The Doctor and Romana escape from the time loop in a fashion that will leave you open mouthed. You have been warned. Meglos gets to Tigella, does the nasty, and lots of corridor running and arguing and stuff ensues. There are about 10 minutes of Episode 1 where there is some hope that we might be onto something here. The remaining 70 minutes are spent beating that notion to death, and the hilariously rushed (and largely incomprehensible) finale has to be considered one of the soggiest, dampest squibs in the whole Who canon.

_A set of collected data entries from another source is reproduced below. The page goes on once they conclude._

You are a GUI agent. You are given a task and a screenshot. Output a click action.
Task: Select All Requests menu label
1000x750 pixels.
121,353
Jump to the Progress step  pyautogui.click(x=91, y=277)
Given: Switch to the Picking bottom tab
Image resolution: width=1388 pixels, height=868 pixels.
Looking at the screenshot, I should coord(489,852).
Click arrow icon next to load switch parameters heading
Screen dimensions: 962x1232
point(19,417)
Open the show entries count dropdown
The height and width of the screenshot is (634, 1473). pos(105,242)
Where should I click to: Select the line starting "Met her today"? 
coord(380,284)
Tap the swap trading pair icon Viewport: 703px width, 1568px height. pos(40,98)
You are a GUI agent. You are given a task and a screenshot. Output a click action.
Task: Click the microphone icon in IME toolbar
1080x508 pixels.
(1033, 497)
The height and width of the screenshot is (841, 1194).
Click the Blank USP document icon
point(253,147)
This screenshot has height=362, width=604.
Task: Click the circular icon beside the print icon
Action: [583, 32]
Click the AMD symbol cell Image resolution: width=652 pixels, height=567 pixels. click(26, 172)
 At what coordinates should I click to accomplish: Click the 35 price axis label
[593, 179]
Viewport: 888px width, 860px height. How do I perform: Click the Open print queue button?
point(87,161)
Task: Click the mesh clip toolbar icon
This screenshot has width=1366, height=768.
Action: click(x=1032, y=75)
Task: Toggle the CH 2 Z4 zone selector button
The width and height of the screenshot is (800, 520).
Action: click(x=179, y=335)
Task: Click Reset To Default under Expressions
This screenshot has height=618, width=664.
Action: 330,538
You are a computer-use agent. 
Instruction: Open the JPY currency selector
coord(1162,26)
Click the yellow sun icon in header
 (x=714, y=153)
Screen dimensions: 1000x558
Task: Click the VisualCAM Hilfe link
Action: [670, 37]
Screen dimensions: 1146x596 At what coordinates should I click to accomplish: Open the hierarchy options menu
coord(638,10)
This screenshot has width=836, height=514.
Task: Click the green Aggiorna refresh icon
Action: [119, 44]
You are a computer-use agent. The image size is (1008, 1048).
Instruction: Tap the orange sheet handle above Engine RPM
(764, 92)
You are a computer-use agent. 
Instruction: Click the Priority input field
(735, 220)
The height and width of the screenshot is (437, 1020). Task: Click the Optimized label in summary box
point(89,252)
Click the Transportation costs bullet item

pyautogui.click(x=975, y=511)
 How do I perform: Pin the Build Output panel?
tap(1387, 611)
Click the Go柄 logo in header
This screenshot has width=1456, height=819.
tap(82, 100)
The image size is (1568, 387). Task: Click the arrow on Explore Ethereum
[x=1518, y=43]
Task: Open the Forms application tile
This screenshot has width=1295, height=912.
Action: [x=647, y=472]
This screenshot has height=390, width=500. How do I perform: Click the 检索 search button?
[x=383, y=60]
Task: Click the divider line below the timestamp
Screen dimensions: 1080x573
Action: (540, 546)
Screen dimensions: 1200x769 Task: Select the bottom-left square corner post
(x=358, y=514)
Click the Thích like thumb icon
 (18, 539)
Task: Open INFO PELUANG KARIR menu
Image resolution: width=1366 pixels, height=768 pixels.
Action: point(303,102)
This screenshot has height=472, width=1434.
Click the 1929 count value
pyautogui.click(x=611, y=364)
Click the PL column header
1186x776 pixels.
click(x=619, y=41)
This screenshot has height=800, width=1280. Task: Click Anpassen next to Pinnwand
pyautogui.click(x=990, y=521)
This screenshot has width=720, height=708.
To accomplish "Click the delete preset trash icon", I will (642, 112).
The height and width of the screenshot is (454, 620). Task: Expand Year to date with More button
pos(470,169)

I'm boring myself now, trying to explain what Meglos is all about. From those 4 paragraphs above you'd think there was a lot going on of interest. There isn't. It's a potboiler. The three different elements to the story don't really work together, and in between the looky-likey warry-faction weapony-stealing stuff we get some crap running around in some unconvincing jungle studio sets. I can't make this review of Meglos gel and seem coherent, because the story simply doesn't gel or seem coherent. Plot holes and loose ends abound, the dialogue is appalling and worse still delivered by some of the very worst actors to set foot inside of BBC Television Centre. Jacqueline Hill lends some dignity to the affair, returning to play the leader of the religious bunch, but it's a very poorly acted story.

Where the story does excel however, is in all the areas you'd expect it to fail. 'The Leisure Hive' felt like Murray Gold had been on scoring duty, with barely a minute going by without incidental music, an effect that was what I imagine being smothered to death by a Radiophonic pillow would be like. 'Meglos' sounds great though with both Peter Howell and Paddy Kingsland working on it. There are some nice cues for the title villain especially. The special effects also benefit from actually being special. 'Meglos' was the first outing at the BBC for the Scene-Synch system, which basically allowed the camera to move when CSO was being used. The principle camera's movements when following the actors etc would be mirrored by the camera providing the background image. By golly it worked too, and the opening episode of 'Meglos' contains some very convincing overlay work. See the DVD extra about Scene-Synch for a fantastic snippet from Barry Letts' 1982 'Gulliver in Lilliput' where a Lilliputian swordsman takes on the gigantic Gulliver's hand. It's really quite impressive. The model work is especially good too, save for the scene of the pirate vessel taking off, which is every bit the equal of the Dalek Saucers in flight from, well, any Dalek story from the 60s or 70s. There are some nice underground city sets, and directorially it looks good in places, with some nice shots that Terence Dudley probably dreamed up to take away from the tedium of the script itself.

DVD extras are thin on the ground, with no making of. The 'Life in Pictures' piece dedicated to Jacqueline Hill is both touching and interesting, and from a nerdy point of view I loved the feature on Scene-Synch. I was less enthused with the Flanagan and McCulloch get together, while 'Entropy Explained' was engaging and boasts a massive typo to look out for. The commentary with Lalla Ward and John Flanagan is nothing special to be honest, I could only manage a cursory listen.

I can only recommend 'Meglos' as a reminder that Season 18 was not some wonderful rebirth of the show. I'd rather watch the entertainingly naff 'Horns of Nimon' a hundred times over. An odd concoction of misfiring, quickly abandoned themes, it's a tedious exercise that fails to convince when it's trying to be serious, and provides no laughs when trying to be light-hearted. Episode 1 flatters to deceive, and by the end of it, it has set the tone for the remainder of the story. Buy it as a completist, but not as entertainment. The extras go some way to redeeming this release, but it's never going to be considered essential viewing.